- [EXERCISE TASK]: Can you express everything from the line containing "Given: Click the expand to fullscreen icon" down through the end of the records as a Markdown table, with a "No." column for the row number and a "Text" column for the line, leaving out blank lines?

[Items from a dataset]
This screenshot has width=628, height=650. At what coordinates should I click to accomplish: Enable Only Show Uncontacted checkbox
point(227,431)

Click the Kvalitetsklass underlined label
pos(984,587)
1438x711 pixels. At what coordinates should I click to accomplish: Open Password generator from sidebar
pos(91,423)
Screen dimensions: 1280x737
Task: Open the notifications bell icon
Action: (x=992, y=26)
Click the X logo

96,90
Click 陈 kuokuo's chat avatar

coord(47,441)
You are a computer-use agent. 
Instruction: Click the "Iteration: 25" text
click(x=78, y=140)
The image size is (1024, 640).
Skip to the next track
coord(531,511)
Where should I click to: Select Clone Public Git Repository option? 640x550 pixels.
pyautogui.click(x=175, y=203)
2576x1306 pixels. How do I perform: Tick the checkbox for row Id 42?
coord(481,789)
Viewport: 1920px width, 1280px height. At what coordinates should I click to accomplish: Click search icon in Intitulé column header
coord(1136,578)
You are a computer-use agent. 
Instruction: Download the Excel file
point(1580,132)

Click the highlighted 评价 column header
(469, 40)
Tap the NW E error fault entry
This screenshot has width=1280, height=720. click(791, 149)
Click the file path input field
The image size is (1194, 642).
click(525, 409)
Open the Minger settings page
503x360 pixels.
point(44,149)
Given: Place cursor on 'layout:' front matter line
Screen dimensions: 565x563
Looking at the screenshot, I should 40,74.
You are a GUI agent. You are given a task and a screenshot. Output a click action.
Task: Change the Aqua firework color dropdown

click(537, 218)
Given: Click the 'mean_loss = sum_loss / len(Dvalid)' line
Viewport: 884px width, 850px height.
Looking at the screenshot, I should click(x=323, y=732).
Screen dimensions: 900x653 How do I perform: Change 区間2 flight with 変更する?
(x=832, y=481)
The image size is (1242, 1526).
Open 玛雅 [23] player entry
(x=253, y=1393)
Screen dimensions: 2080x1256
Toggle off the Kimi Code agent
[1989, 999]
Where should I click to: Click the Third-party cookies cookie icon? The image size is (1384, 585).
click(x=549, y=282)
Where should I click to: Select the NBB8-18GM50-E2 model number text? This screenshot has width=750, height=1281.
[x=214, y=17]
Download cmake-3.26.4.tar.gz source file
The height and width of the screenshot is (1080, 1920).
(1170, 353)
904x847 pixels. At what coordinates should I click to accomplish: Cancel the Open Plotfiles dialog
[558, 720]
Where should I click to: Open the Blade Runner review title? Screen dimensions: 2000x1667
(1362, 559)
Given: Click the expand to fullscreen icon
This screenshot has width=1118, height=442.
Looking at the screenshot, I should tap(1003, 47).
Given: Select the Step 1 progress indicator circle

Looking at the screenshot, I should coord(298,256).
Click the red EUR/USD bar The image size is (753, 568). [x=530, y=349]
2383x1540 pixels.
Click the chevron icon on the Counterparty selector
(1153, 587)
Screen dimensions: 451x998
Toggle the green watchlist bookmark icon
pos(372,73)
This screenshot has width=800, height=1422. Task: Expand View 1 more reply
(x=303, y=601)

- [TASK SOLUTION]:
| No. | Text |
|---|---|
| 1 | Given: Click the expand to fullscreen icon |
| 2 | This screenshot has width=1118, height=442. |
| 3 | Looking at the screenshot, I should tap(1003, 47). |
| 4 | Given: Select the Step 1 progress indicator circle |
| 5 | Looking at the screenshot, I should coord(298,256). |
| 6 | Click the red EUR/USD bar The image size is (753, 568). [x=530, y=349] |
| 7 | 2383x1540 pixels. |
| 8 | Click the chevron icon on the Counterparty selector |
| 9 | (1153, 587) |
| 10 | Screen dimensions: 451x998 |
| 11 | Toggle the green watchlist bookmark icon |
| 12 | pos(372,73) |
| 13 | This screenshot has width=800, height=1422. Task: Expand View 1 more reply |
| 14 | (x=303, y=601) |